INSTRUCTIONS FOR THE TASK: The required result is each line of the entries below containing the string "agent".

---------------

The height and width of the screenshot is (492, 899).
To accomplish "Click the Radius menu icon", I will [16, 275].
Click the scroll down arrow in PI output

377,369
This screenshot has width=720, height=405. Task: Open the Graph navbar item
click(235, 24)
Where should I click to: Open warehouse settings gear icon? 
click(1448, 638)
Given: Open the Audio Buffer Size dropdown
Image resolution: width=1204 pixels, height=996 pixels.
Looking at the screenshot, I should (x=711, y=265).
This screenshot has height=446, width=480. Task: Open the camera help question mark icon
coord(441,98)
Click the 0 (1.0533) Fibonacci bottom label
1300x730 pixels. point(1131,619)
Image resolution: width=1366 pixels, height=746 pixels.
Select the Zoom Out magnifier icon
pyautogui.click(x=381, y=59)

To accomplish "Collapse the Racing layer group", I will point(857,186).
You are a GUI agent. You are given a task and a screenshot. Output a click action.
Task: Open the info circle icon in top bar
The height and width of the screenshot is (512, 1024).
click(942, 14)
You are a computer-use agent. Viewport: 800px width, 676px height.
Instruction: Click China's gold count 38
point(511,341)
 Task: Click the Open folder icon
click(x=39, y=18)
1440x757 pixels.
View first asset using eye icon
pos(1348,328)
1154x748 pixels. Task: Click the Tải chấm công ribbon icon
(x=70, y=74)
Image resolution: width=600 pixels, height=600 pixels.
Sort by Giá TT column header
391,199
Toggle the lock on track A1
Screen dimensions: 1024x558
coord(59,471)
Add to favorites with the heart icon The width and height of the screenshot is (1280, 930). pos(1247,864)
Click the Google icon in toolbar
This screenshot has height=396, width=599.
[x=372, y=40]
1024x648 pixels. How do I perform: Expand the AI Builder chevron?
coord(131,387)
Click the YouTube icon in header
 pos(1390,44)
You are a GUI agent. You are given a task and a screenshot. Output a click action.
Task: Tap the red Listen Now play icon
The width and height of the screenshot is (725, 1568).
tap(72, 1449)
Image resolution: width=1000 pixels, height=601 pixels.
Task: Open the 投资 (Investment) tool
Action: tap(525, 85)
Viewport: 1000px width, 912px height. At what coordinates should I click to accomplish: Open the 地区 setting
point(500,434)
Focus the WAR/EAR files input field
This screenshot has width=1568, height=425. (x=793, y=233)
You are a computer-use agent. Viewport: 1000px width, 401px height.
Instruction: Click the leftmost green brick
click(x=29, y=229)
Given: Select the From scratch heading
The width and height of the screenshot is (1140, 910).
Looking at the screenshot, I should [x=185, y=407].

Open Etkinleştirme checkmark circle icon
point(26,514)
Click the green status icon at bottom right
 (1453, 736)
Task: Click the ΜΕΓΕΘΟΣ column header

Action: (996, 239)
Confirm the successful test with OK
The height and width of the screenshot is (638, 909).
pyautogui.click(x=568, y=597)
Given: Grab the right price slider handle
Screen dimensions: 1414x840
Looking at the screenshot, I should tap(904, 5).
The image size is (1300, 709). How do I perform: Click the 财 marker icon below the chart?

---------------

FINISHED EXERCISE:
You are a GUI agent. You are given a task and a screenshot. Output a click action.
You are a computer-use agent. Viewport: 800px width, 676px height.
You are a GUI agent. You are given a task and a screenshot. Output a click action.
You are a computer-use agent. Viewport: 1000px width, 401px height.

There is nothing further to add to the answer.